Produção da indústria brasileira permanece estável em novembro, surpreendendo negativamente as expectativas.

Produção Industrial no Brasil: Resultados de Novembro

A produção industrial no Brasil apresentou um resultado estagnado em novembro, frustrando as expectativas de um crescimento que era amplamente antecipado. Este cenário reforça a percepção de que o setor tem demonstrado pouco fôlego em 2025, em meio a uma política monetária restritiva e às altas tarifas impostas pelos Estados Unidos.

Expectativas e Resultados

De acordo com o Instituto Brasileiro de Geografia e Estatística (IBGE), a expectativa dos economistas para o resultado de novembro era um crescimento de 0,2%, conforme indicativo de uma pesquisa realizada pela agência de notícias Reuters. Em outubro, o setor havia registrado um leve avanço de 0,1%. Em comparação ao mesmo mês do ano anterior, a produção industrial teve uma queda de 1,2%, superando a expectativa de uma retração de apenas 0,1%.

Assim, a produção industrial, que apresentou resultados próximos ou iguais a zero em quase todos os meses de 2025, ainda se encontra a 14,8% abaixo do patamar máximo atingido em maio de 2011. André Macedo, gerente da pesquisa no IBGE, comentou sobre a situação ao afirmar que “a indústria mantém uma estabilidade observada nos últimos meses e no ano de 2025, mas houve um desempenho predominantemente negativo em novembro”.

Fatores que Afetam a Indústria

A realidade atual da indústria brasileira mostra um quadro de estagnação, impactada principalmente pela alta taxa de juros. Por outro lado, o mercado de trabalho aquecido contribui para impulsionar a economia. A taxa básica de juros, a Selic, fechou 2025 em 15%, após o Banco Central manter este índice durante a última reunião do ano, em dezembro.

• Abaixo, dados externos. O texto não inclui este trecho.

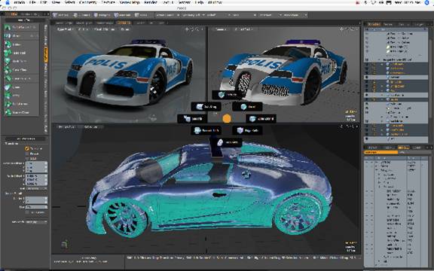Click the Items tab in right panel
This screenshot has height=271, width=434.
(374, 24)
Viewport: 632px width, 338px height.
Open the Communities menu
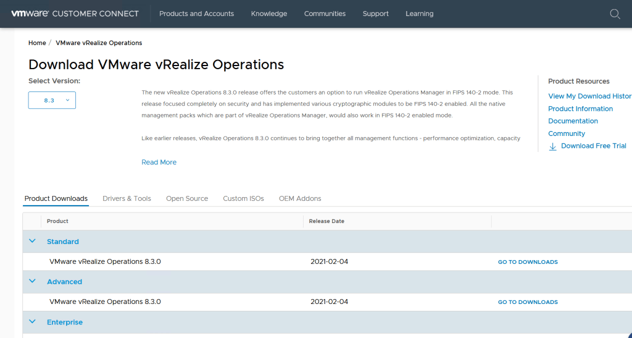(325, 14)
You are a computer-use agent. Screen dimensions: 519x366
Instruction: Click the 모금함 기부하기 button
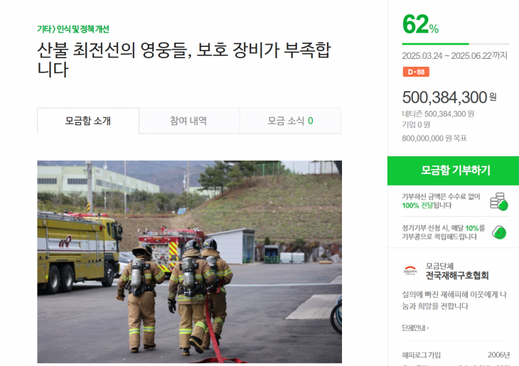453,171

O órgão não indicou um momento para iniciar um ciclo de cortes, reafirmando que a manutenção desse nível por um período prolongado é fundamentada na tentativa de controlar a inflação de acordo com a meta estabelecida.

André Valério, economista sênior do Inter, destacou que “o resultado de novembro reafirma a tendência de desaceleração do setor industrial, que enfrenta um problema duplo: a taxa de juros elevada e as tarifas dos Estados Unidos, que, apesar de alguns recuos, ainda mantêm uma sobretaxa de 50% em boa parte da produção industrial destinada à exportação”.

Desempenho Setorial

De acordo com a análise realizada pelo IBGE, em novembro, 15 dos 25 setores estudados apresentaram recuos em comparação ao mês anterior. A principal influência negativa veio da indústria extrativa, que registrou uma queda de 2,6% na produção. Macedo explicou que “a diminuição observada neste mês foi influenciada pela menor produção de óleos brutos de petróleo, gás natural e minérios de ferro”.

Outros setores que apresentaram retrações significativas incluem: veículos automotores, reboques e carrocerias, que apresentaram um decréscimo de 1,6%, produtos químicos com queda de 1,2%, alimentação com uma redução de 0,5% e bebidas, que recuaram 2,1%. No que se refere às categorias econômicas, os bens de consumo duráveis enfrentaram uma diminuição de 2,5% em novembro, e a produção de bens intermediários apresentou uma queda de 0,6%.

Setores em Crescimento

Apesar do cenário negativo para a indústria, houve um aumento de 0,7% na produção de bens de capital e um crescimento de 0,6% nos bens de consumo semi e não duráveis. Esses detalhes ressaltam uma certa resiliência em segmentos específicos do setor, evidenciando variações que podem influenciar as projeções para o futuro da indústria nacional.